EXTRACT:

•••••

The biggest threat to the integrity of Rutgers University has nothing to do with its basketball program. The most shameful scandal involving the university isn’t whether its president, Robert Barchi, did or did not look at a video or properly vet a new athletic director. Rutgers is in deep trouble because the governor of the state, abetted by political bosses, is out to seek revenge.
Gov. Chris Christie is out for revenge because, a year ago, the university’s trustees had the courage to stand up to the bully-boy governor and refuse to go along with his plan to ensure a regular revenue stream to institutions favored by the political boss of Camden County, George Norcross. The governor, accustomed to obsequious fawning from everyone around him, got a black eye from a group of men and women whose allegiance was to something other than Christie for President 2016. The Rutgers trustees.
Now, Christie’s surrogate, Steve Sweeney, a creature of the Norcross machine, is trying to subvert both the university’s governance and also the democratic process by pushing for a bill that would eliminate the trustee board. Christie has openly supported Sweeney’s move and the tactics that threaten to make the New Jersey Legislature look about as independent as North Korea’s Supreme People’s Assembly on a good day.
Christie says Rutgers’ governance is “confusing” and needs to be “streamlined.” Sweeney says it is “cumbersome.’’ Many might remember both Christie and Sweeney last year endorsed a plan for running Rutgers and Rowan that would create nearly a score of committees and panels to run the universities.
“Sweeney’s intentions are transparent,’’ says Linda Stamato, who once led both the university’s trustees and its board of governors. “The plan is to place the governance of the university totally in the hands of political appointees who serve on the board of governors.’’
“Last year, the trustee board was a voice of reason and acted to protect the integrity of Rutgers as the state university of New Jersey in the face of significant political pressure,’’ says Stamato, who also served on the now defunct state Board of Higher Education.
Stamato calls the effort an “unseemly, unconscionable move, an overt political power play’’ engineered by the “good old boys in the State House and the Legislature.’’
Let’s remember what happened last year. Norcross wanted Rutgers-Camden taken away from the state university and made part of Rowan University. The Cooper Medical School, established when a different man with different debts to Norcross was governor, would become part of this new Rowan—a school once known as Glassboro State College, a teacher training school. No studies were done to determine whether New Jersey needed or could afford a new medical school or a new university.
The Rutgers trustees said no to the university’s dismemberment, despite Christie’s insistence and his typical name-calling tactics. (Remember he called an Iraqi vet a “jerk” and an “idiot” for disagreeing with him about Rutgers?) You cross Chris Christie at your peril. Inevitably, he would have his revenge on the trustees and here it is.
So, the Legislature won’t hold hearings. Sweeney will just force this bill through and the one-party junta that increasingly runs New Jersey policy will demonstrate it is bigger and tougher than all of us, tougher than democracy itself.
And the attack on Rutgers comes in a bad time. The absurd public hanging of Robert Barchi for the basketball “scandal” has weakened him. He may believe he owes his job to the kindness of strangers like Chris Christie and Steve Sweeney and may not feel strong enough to stand up to the bullies. It’s not at all clear that the newly reconstituted Board of Governors—which starts its work today—has the political courage to stand up to the governor and legislative leaders who appoint the majority of its members.
So, it’s up to the trustees again to demonstrate its courage in the face of dictatorial tactics from the Bully Who Would Be President and his cheerleaders in the Democratic leadership.

•••••

RECORDS SUPPLIED:
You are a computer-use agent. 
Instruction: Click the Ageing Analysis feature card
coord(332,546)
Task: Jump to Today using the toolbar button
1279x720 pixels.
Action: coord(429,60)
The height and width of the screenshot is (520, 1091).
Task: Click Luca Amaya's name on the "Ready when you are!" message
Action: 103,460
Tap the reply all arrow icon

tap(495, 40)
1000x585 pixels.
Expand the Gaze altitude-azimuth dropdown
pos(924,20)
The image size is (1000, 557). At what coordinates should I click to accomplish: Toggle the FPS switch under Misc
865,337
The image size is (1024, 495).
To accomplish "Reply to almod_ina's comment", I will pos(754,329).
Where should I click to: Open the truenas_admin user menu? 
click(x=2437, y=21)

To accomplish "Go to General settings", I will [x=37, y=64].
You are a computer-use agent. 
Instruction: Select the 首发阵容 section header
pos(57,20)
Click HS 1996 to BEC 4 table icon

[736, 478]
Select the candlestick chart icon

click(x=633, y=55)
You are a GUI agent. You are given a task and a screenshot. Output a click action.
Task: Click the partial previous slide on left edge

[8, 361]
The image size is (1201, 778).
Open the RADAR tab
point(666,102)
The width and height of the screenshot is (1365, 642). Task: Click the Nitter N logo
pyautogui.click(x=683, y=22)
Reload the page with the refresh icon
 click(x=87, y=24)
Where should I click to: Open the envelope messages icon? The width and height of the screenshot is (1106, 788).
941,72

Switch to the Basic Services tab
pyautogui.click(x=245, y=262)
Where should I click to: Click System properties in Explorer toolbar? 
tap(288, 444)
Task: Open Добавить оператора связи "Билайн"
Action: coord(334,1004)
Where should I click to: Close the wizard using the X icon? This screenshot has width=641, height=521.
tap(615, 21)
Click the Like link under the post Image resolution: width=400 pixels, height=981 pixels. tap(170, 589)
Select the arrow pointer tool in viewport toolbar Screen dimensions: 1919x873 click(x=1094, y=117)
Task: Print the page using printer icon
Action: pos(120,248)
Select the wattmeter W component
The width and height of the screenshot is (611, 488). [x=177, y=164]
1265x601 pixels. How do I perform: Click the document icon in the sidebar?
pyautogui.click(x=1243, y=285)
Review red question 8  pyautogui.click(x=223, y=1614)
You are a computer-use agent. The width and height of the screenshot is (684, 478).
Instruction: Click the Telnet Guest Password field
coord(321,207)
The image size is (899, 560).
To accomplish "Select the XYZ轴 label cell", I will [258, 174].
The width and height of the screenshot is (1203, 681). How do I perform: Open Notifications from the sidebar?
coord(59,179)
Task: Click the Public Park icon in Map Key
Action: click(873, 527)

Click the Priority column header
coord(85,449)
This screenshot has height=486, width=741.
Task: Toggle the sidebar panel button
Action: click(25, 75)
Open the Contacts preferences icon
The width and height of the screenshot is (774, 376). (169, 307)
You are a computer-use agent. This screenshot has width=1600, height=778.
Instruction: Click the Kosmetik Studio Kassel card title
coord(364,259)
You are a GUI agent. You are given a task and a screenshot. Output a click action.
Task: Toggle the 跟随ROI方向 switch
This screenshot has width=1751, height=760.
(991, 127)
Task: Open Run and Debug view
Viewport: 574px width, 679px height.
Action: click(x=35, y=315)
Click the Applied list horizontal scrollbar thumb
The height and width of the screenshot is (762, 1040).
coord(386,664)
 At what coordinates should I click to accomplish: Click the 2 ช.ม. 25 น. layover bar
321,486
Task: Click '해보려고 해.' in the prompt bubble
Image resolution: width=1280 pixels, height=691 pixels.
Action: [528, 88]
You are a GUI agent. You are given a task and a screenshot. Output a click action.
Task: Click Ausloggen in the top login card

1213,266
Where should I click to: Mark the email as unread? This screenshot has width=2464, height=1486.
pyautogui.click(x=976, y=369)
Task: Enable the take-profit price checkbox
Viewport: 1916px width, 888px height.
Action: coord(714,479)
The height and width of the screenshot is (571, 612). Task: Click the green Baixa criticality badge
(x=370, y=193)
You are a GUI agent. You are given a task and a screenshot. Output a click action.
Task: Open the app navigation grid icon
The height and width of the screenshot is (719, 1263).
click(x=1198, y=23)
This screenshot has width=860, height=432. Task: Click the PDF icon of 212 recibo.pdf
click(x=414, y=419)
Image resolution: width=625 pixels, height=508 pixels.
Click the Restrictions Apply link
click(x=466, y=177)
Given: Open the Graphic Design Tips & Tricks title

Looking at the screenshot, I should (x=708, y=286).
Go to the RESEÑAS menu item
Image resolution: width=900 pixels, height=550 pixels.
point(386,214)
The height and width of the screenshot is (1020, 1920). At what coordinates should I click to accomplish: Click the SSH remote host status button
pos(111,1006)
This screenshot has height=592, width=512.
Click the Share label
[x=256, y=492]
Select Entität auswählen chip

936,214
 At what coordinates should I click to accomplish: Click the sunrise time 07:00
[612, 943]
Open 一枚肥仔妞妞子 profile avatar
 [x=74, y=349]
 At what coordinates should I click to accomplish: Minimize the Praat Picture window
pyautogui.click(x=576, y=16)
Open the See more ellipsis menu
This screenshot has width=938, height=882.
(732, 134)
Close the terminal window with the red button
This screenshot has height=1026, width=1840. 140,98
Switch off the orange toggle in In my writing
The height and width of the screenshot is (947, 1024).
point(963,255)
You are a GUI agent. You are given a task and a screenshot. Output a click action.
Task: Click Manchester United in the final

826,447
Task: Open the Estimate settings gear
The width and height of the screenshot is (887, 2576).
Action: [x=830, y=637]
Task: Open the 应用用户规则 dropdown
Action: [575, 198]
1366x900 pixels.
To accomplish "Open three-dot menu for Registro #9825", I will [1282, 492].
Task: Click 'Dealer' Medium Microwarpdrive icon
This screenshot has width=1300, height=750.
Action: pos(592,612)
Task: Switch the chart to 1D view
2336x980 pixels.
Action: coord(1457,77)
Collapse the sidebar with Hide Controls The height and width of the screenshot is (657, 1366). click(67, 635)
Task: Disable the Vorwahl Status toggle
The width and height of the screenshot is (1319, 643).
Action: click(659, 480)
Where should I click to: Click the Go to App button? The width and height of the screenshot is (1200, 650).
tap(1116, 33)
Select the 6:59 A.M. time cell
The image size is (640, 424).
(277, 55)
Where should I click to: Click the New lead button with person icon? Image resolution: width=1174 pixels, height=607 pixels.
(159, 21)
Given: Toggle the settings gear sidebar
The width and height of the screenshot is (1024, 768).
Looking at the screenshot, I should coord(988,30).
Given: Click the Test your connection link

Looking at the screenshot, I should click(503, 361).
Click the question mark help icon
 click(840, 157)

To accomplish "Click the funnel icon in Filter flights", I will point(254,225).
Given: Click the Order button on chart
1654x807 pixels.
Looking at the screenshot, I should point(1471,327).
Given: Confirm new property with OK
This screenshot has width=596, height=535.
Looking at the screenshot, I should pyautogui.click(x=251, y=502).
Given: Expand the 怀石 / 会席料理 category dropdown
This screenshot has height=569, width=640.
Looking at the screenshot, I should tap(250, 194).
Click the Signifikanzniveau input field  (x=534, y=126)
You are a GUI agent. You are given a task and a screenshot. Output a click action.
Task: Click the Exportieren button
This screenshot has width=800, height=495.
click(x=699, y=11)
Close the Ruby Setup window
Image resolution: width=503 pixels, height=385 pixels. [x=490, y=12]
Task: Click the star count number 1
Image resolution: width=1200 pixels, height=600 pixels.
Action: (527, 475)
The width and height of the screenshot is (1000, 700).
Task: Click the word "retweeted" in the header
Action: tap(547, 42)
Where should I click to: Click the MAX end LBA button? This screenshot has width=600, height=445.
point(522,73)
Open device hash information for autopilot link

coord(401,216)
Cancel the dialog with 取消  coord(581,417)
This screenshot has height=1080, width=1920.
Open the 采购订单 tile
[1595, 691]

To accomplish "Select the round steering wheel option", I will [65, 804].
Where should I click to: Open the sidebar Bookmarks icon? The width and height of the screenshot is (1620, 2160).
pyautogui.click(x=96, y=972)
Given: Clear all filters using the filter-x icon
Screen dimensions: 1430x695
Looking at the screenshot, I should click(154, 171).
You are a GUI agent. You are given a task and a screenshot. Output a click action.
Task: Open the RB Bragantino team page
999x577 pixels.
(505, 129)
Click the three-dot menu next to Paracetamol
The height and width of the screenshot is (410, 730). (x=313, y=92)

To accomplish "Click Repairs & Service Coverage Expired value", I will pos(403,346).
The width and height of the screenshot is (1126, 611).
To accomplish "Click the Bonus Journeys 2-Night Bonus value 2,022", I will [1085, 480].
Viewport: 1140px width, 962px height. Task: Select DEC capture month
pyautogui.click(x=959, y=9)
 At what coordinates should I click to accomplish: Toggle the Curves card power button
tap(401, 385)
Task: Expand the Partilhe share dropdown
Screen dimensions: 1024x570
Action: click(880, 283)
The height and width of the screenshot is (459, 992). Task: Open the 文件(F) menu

•••••

TASK DESCRIPTION: Reproduce everything in the Rutgers opinion piece from "The Rutgers trustees said" down to "here it is.", swapping "jerk" for "fool". The material that comes after the Rutgers opinion piece has no connection to it.

WRITTEN RESPONSE:
The Rutgers trustees said no to the university’s dismemberment, despite Christie’s insistence and his typical name-calling tactics. (Remember he called an Iraqi vet a “fool” and an “idiot” for disagreeing with him about Rutgers?) You cross Chris Christie at your peril. Inevitably, he would have his revenge on the trustees and here it is.